_TASK GOAL_.
Could you copy out all of the entries exactly?

_PROVIDED DATA_.
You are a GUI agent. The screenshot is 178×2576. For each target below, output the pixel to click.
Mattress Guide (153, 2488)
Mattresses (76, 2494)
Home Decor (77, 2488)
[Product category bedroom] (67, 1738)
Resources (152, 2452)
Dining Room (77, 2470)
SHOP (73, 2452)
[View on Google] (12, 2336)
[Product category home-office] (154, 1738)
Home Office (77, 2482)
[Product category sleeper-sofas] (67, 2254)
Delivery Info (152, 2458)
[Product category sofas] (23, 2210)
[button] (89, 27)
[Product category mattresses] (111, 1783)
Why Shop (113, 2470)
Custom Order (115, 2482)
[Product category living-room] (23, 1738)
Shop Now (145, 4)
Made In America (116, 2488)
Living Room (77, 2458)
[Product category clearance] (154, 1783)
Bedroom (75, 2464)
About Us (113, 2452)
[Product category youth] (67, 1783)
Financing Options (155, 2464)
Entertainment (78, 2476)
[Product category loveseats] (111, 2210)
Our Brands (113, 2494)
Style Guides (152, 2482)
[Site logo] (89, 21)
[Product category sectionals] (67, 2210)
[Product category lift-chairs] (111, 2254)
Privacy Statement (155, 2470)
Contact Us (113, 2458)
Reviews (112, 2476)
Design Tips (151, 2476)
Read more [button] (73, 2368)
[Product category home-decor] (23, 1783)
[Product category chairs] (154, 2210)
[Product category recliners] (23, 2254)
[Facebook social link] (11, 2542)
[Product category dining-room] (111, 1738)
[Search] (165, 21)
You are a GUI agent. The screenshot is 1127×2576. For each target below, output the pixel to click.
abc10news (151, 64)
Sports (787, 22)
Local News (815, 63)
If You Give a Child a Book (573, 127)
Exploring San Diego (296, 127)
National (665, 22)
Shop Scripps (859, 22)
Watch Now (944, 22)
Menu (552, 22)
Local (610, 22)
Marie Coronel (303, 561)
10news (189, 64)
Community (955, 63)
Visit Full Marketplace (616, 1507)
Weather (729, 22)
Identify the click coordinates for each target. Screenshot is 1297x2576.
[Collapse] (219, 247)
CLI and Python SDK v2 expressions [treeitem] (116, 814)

_EXPECTED ANSWER_.
You are a GUI agent. The screenshot is 178×2576. For each target below, output the pixel to click.
Mattress Guide (153, 2488)
Mattresses (76, 2494)
Home Decor (77, 2488)
[Product category bedroom] (67, 1738)
Resources (152, 2452)
Dining Room (77, 2470)
SHOP (73, 2452)
[View on Google] (12, 2336)
[Product category home-office] (154, 1738)
Home Office (77, 2482)
[Product category sleeper-sofas] (67, 2254)
Delivery Info (152, 2458)
[Product category sofas] (23, 2210)
[button] (89, 27)
[Product category mattresses] (111, 1783)
Why Shop (113, 2470)
Custom Order (115, 2482)
[Product category living-room] (23, 1738)
Shop Now (145, 4)
Made In America (116, 2488)
Living Room (77, 2458)
[Product category clearance] (154, 1783)
Bedroom (75, 2464)
About Us (113, 2452)
[Product category youth] (67, 1783)
Financing Options (155, 2464)
Entertainment (78, 2476)
[Product category loveseats] (111, 2210)
Our Brands (113, 2494)
Style Guides (152, 2482)
[Site logo] (89, 21)
[Product category sectionals] (67, 2210)
[Product category lift-chairs] (111, 2254)
Privacy Statement (155, 2470)
Contact Us (113, 2458)
Reviews (112, 2476)
Design Tips (151, 2476)
Read more [button] (73, 2368)
[Product category home-decor] (23, 1783)
[Product category chairs] (154, 2210)
[Product category recliners] (23, 2254)
[Facebook social link] (11, 2542)
[Product category dining-room] (111, 1738)
[Search] (165, 21)
You are a GUI agent. The screenshot is 1127×2576. For each target below, output the pixel to click.
abc10news (151, 64)
Sports (787, 22)
Local News (815, 63)
If You Give a Child a Book (573, 127)
Exploring San Diego (296, 127)
National (665, 22)
Shop Scripps (859, 22)
Watch Now (944, 22)
Menu (552, 22)
Local (610, 22)
Marie Coronel (303, 561)
10news (189, 64)
Community (955, 63)
Visit Full Marketplace (616, 1507)
Weather (729, 22)
Identify the click coordinates for each target. Screenshot is 1297x2576.
[Collapse] (219, 247)
CLI and Python SDK v2 expressions [treeitem] (116, 814)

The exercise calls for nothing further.